▶ **EXERCISE OBJECTIVE**: Given these entries, repeat exactly the lines starting with the one that has "Toggle Error output" and going on through the one that has "You are a computer-use agent.", both included, but none of the pictures.

▶ **RECORDS TO USE**:

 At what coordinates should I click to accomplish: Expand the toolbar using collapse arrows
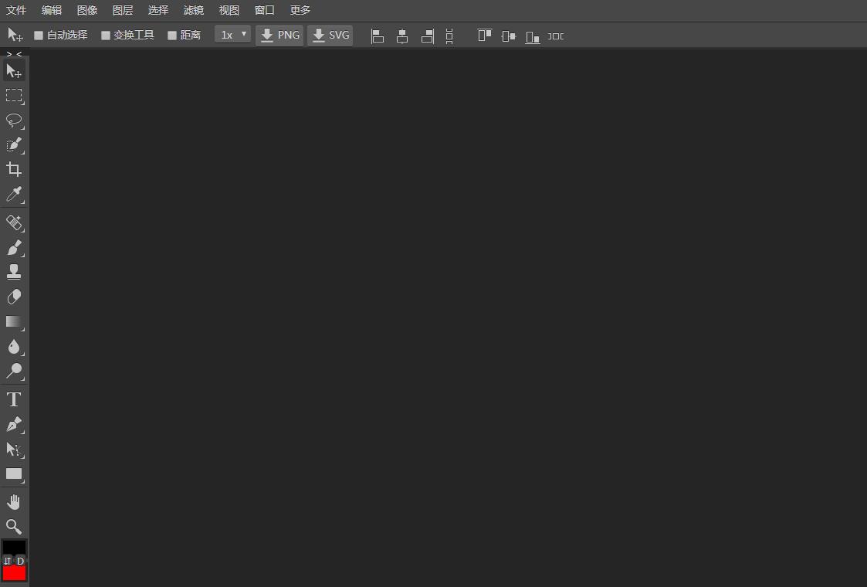(14, 54)
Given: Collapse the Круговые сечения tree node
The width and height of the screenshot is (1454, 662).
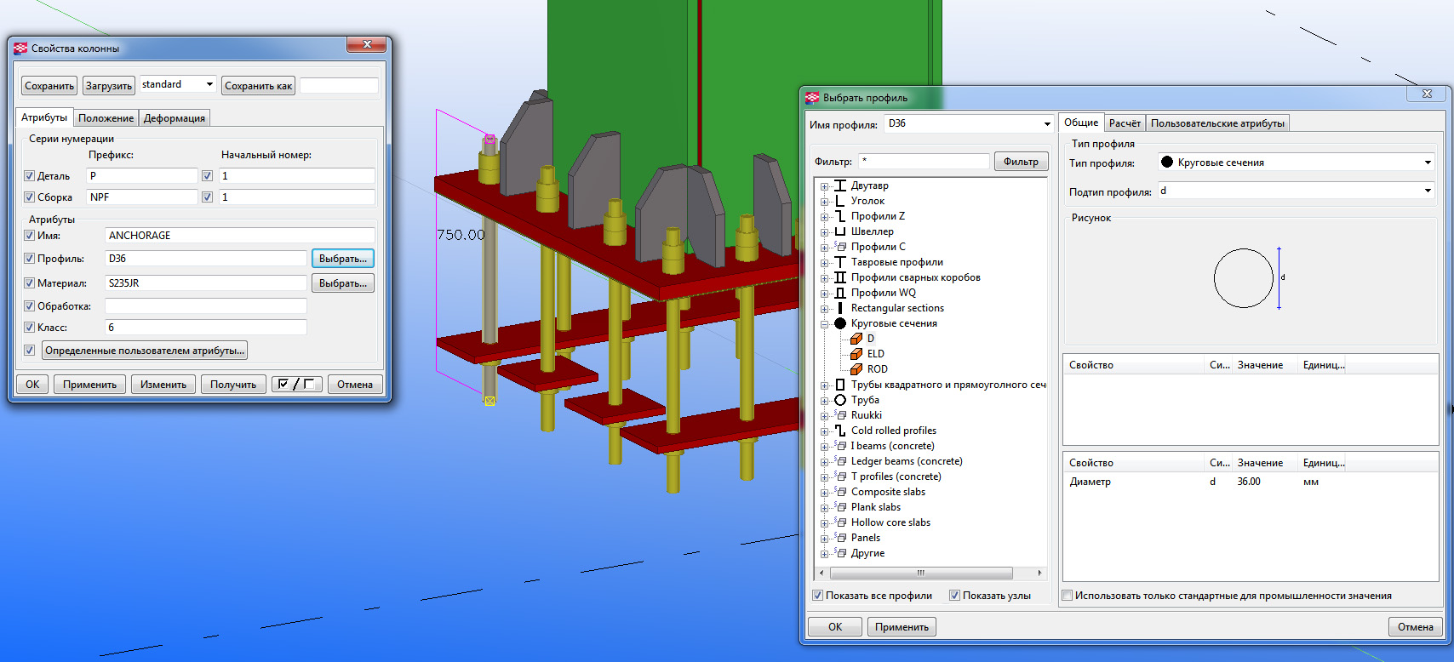Looking at the screenshot, I should [x=824, y=324].
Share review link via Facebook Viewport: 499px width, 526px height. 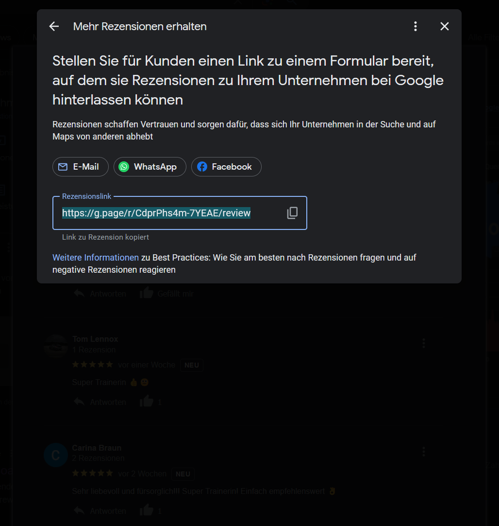click(226, 167)
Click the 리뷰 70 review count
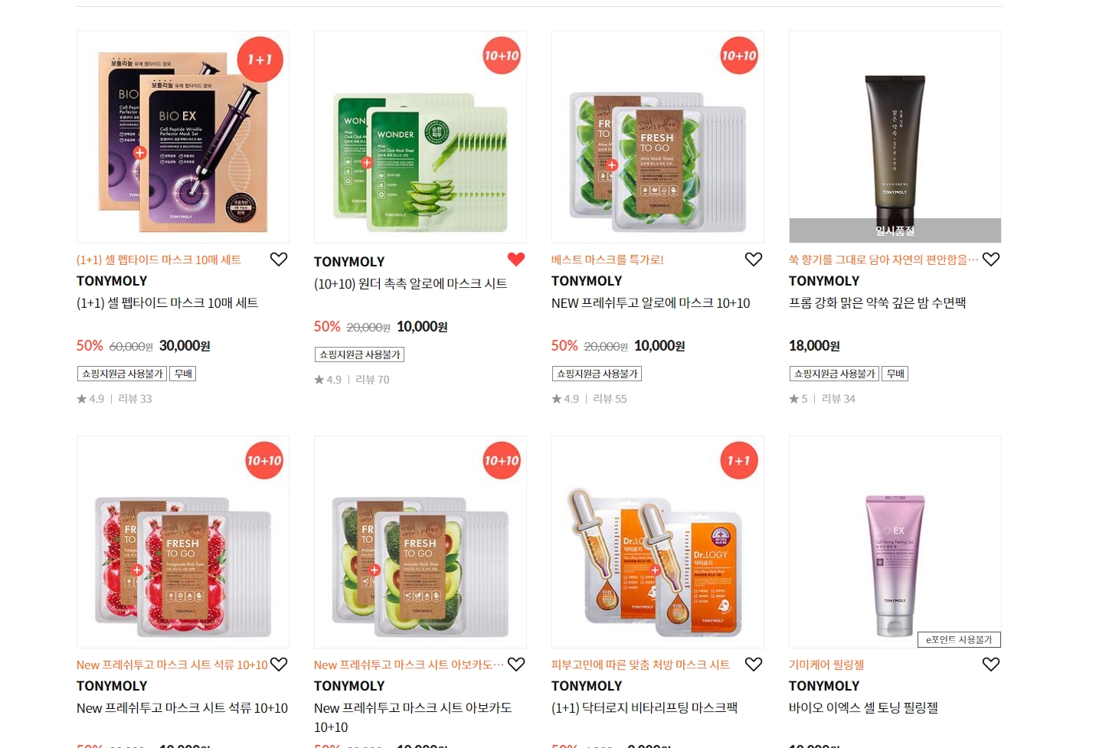 372,380
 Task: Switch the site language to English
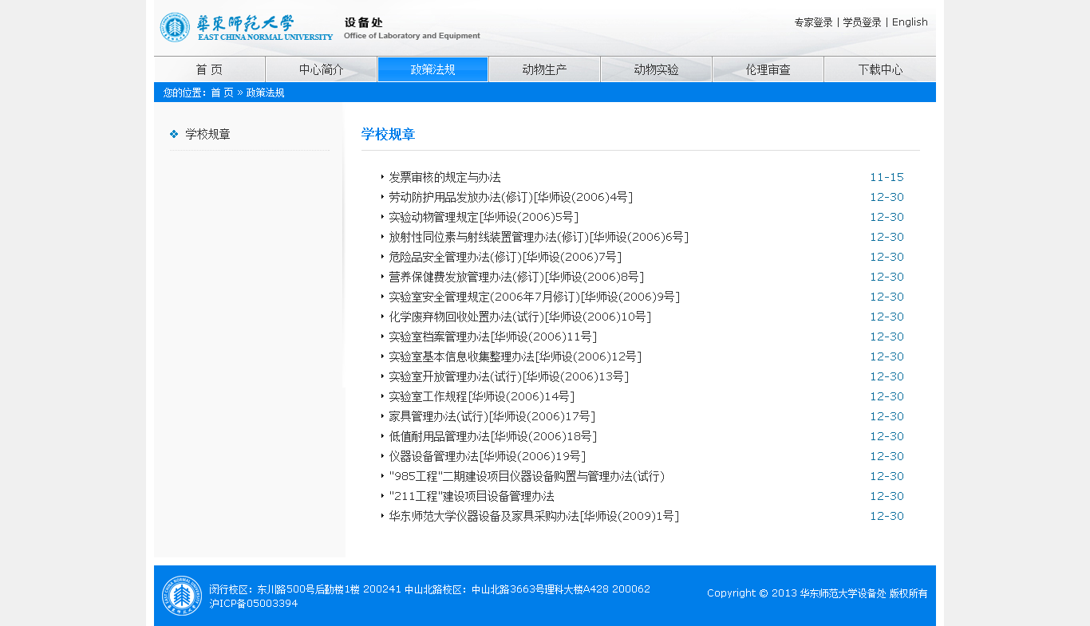pos(910,22)
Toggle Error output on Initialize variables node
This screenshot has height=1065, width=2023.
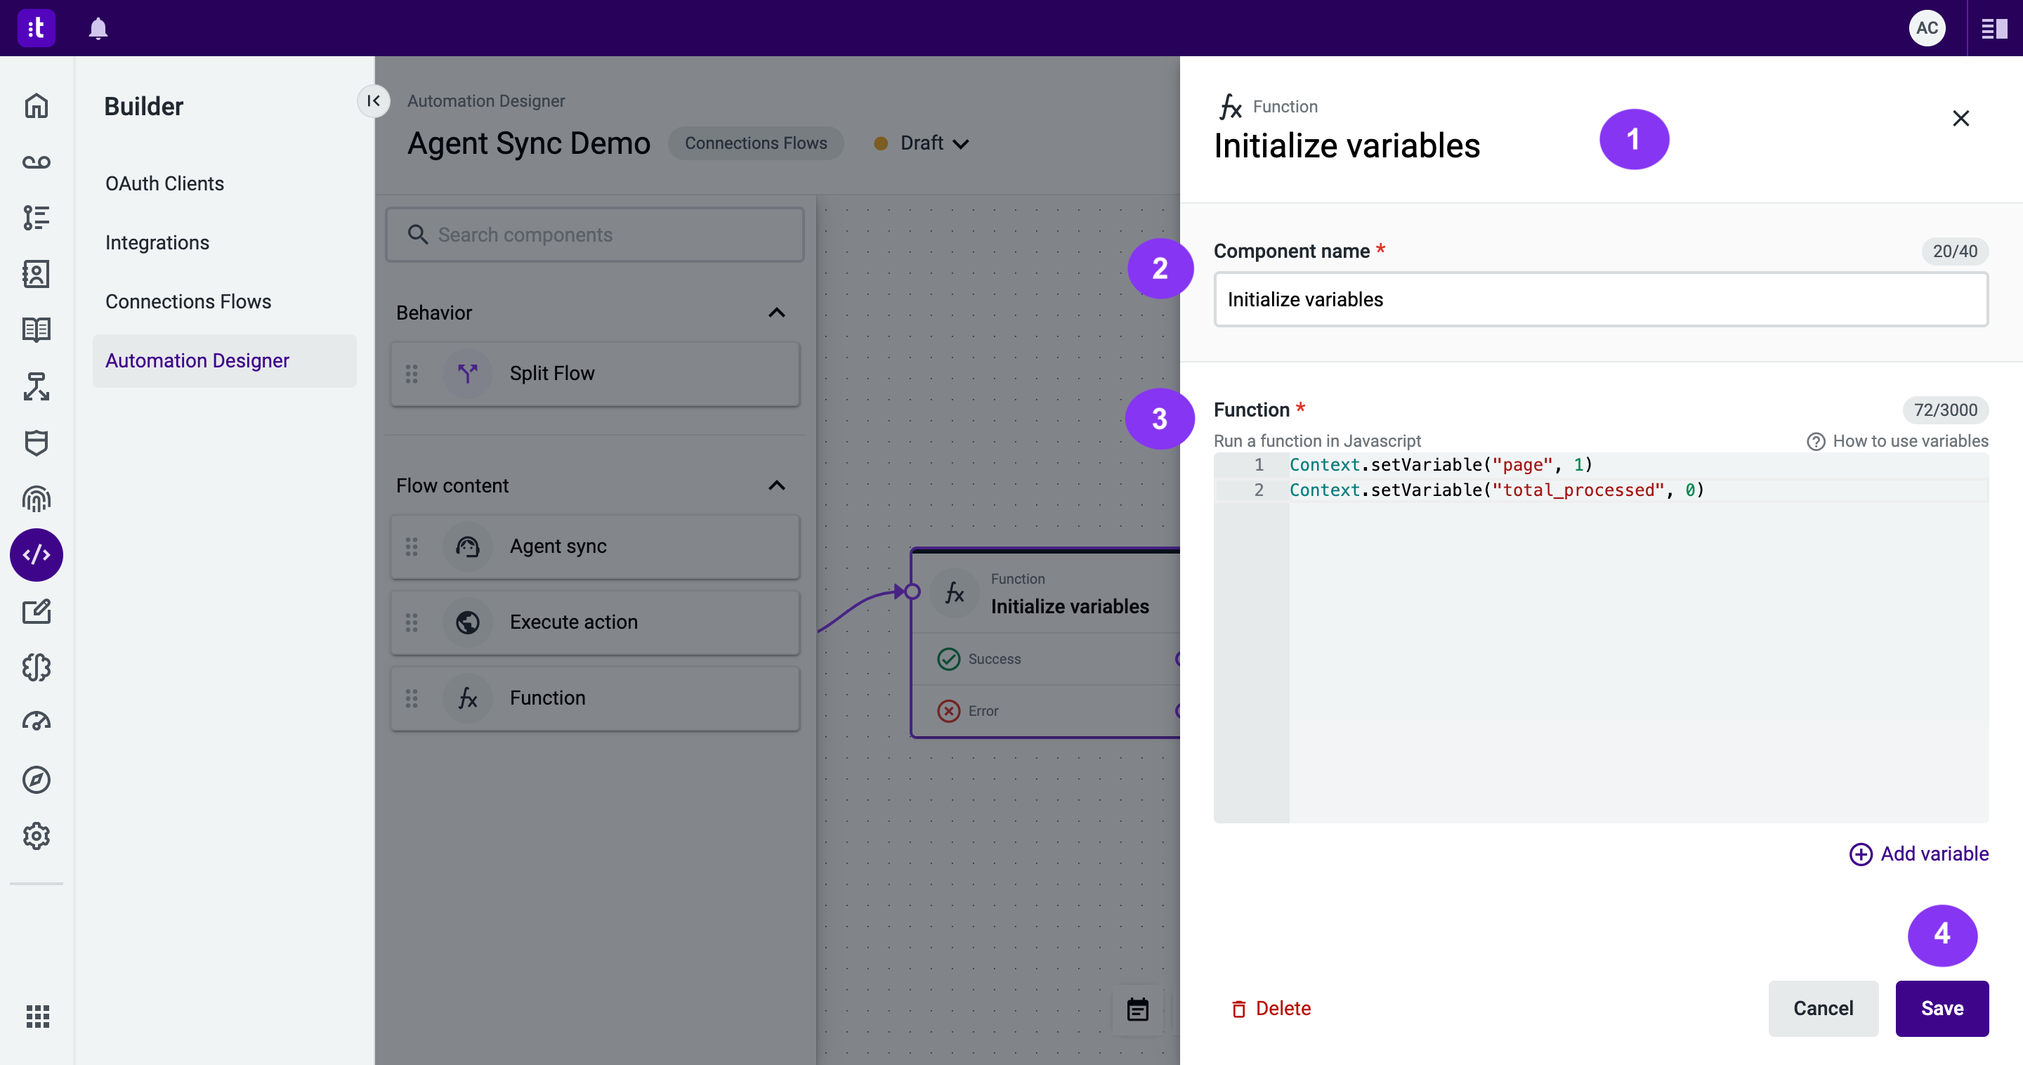pyautogui.click(x=1177, y=710)
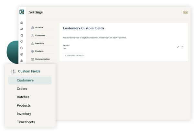The image size is (194, 133).
Task: Open the heart icon in sidebar
Action: (22, 42)
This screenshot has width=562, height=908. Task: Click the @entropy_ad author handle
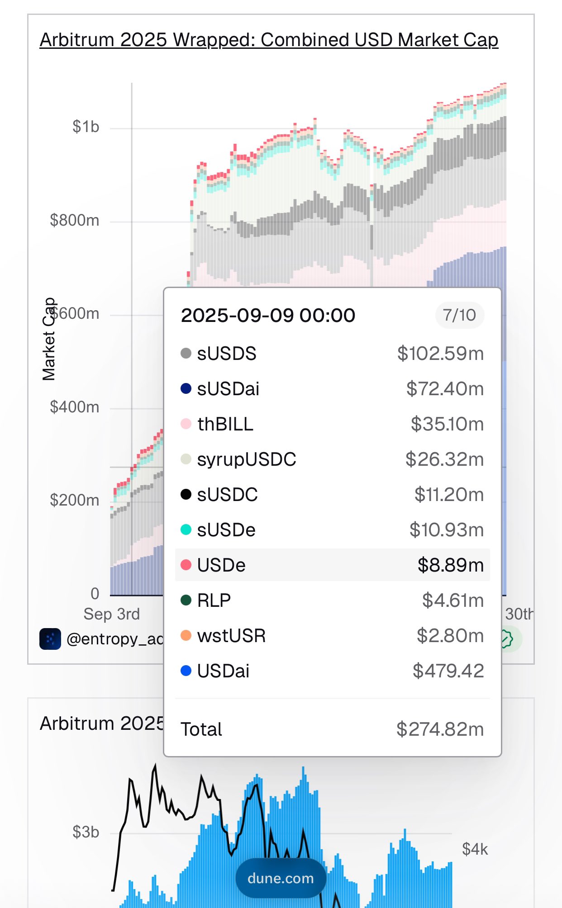point(115,639)
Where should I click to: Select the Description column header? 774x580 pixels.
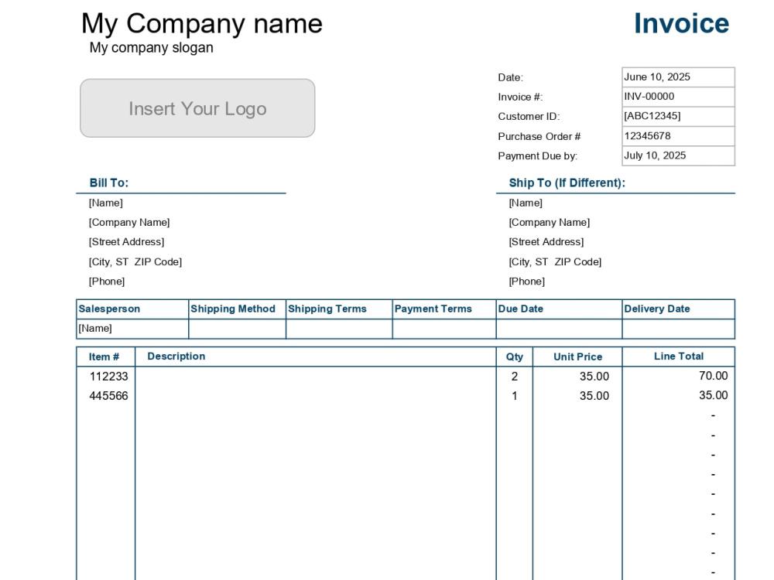click(176, 357)
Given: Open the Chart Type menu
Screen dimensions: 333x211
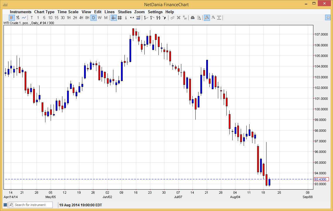Looking at the screenshot, I should tap(44, 12).
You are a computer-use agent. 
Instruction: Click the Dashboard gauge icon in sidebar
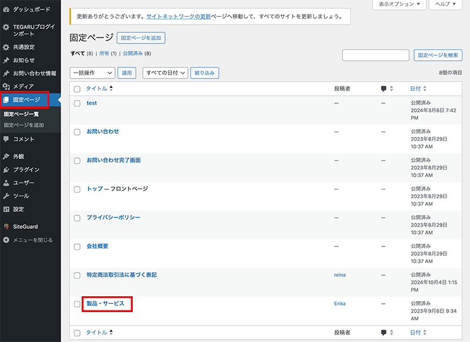click(x=6, y=10)
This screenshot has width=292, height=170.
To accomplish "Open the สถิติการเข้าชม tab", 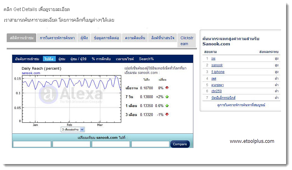I will [22, 38].
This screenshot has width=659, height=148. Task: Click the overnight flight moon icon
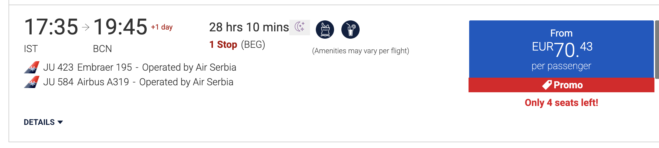(300, 27)
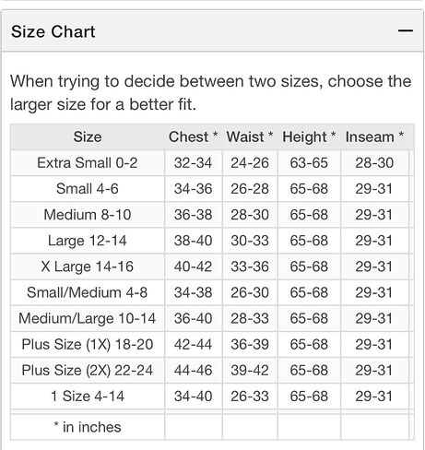
Task: Click the Large 12-14 size row
Action: [x=212, y=241]
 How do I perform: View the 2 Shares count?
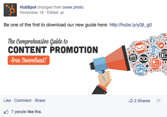click(142, 101)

▶ **ANSWER SECTION**:
Toggle Error output on Initialize variables node
This screenshot has height=1065, width=2023.
pyautogui.click(x=1177, y=710)
The image size is (194, 133).
Task: Open the heart icon in sidebar
Action: (22, 42)
This screenshot has width=562, height=908. Task: Click the @entropy_ad author handle
point(115,639)
Where should I click to: Select the Description column header? 774x580 pixels.
click(176, 357)
Given: Open the Chart Type menu
Screen dimensions: 333x211
Looking at the screenshot, I should tap(44, 12).
You are a computer-use agent. 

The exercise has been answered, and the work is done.